L’étude de cet édifice nous conduit à repenser en profondeur l’histoire de l’Europe aux alentours de l’an 800. En effet, nous n’avons qu’une idée très imparfaite de cette histoire. On connaît en effet la Chanson de Roland et l’histoire qu’elle relate : Charlemagne, au retour d’une expédition en Espagne, aurait été attaqué par des montagnards basques. Cette histoire s’est transformée en une légende qui s’est répandue dans toute l’Europe. Si bien qu’on ne sait plus où se trouve la vérité. Certains auteurs ont même contesté la totalité de l’histoire. Dans tous les cas, l’histoire a été minimisée : Charlemagne aurait fait une petite incursion en Espagne et il aurait été très rapidement refoulé. Pourtant des textes arabes (que nous n’avons pas encore étudiés) contrediraient cette interprétation. Selon ces textes, les armées de Charlemagne auraient pénétré très profondément à l’intérieur du territoire espagnol, assiégeant des villes. Certes, ces textes peuvent aussi être contestés. Cependant, il importe d’y réfléchir en toute objectivité. Nous savons que pour qu’une armée se projette en avant, elle doit disposer d’une base arrière (Toulouse dans le cas de Charlemagne) et d’un réseau implanté derrière les lignes ennemies (espions, complicités locales). Si Charlemagne (ou un de ses successeurs) a pu programmer une expédition bien au delà des Pyrénées, c’est qu’il disposait d’un tel réseau. Il a même pu intervenir à la demande d’un chef de province (roi ?) en Aragon ou en Navarre. Il s’agit là, bien sûr, de suppositions. Mais l’existence de cette église, aux fresques imitées de l’antique, montre qu’il a dû exister une sorte de coalition entre le royaume des Asturies, l’Empire Carolingien et la papauté basée à Rome. Du temps de Charlemagne et de ses premiers successeurs, un tel lien pouvait exister grâce aux transports maritimes. Plus tard, au Xesiècle, par suite de l’affaiblissement de l’Empire Carolingien et, en sens inverse, de l’expansion Viking, le lien maritime a été probablement coupé. A la suite de celà, un lien terrestre a été promu, le « Camino Francés » ou Chemin de Compostelle.
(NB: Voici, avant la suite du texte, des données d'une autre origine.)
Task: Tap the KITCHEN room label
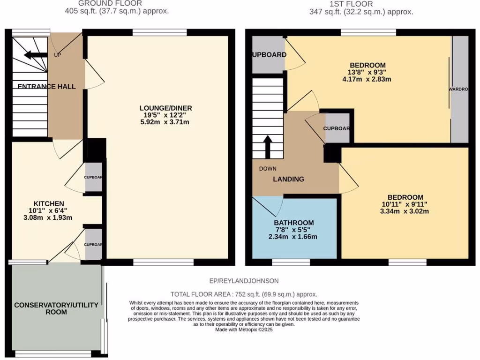pos(46,203)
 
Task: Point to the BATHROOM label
pos(294,223)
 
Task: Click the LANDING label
pos(289,179)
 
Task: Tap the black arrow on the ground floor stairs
pos(34,55)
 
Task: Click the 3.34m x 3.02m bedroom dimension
pos(405,211)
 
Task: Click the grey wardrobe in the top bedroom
pos(459,89)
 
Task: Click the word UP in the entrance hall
pos(58,55)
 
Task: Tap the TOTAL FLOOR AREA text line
pos(243,294)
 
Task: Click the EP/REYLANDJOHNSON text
pos(244,281)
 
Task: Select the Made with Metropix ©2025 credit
pos(243,330)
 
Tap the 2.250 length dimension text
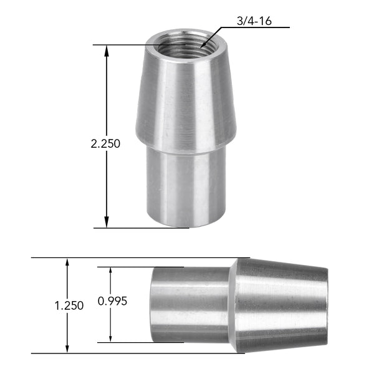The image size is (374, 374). click(105, 143)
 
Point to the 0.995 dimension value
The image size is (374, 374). click(113, 301)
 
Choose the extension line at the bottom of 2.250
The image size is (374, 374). click(143, 228)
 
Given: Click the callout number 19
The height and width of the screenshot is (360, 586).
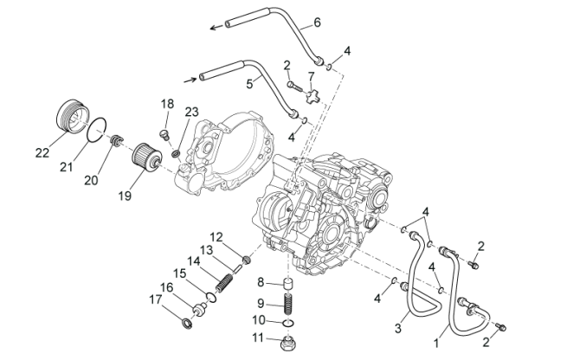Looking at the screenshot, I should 125,196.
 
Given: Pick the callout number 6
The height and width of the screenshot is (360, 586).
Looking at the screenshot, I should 293,22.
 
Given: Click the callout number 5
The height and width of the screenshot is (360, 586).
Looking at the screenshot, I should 250,84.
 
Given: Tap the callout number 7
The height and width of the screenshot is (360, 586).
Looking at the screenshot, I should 312,76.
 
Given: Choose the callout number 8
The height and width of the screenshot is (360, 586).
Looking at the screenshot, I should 260,282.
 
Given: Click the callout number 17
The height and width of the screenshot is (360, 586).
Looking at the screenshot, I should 155,300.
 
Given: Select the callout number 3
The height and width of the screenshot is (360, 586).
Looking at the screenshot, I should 398,330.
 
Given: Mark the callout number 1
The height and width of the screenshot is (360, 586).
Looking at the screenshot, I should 435,344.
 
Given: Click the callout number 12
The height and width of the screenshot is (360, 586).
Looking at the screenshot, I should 216,236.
Cette interprétation risque de provoquer une levée de boucliers ; le « Chemin de Compostelle » est un chemin de pèlerinage, à vocation religieuse. Et non une route reliant deux états (en fait plusieurs états : le royaume franc, la Navarre, le Léon, les Asturies, la Galice), une route de liaison, à vocation politique. Il ne faut cependant pas oublier que durant ces périodes anciennes, le politique et le religieux étaient étroitement mêlés et qu’il est parfois difficile de faire la part des choses.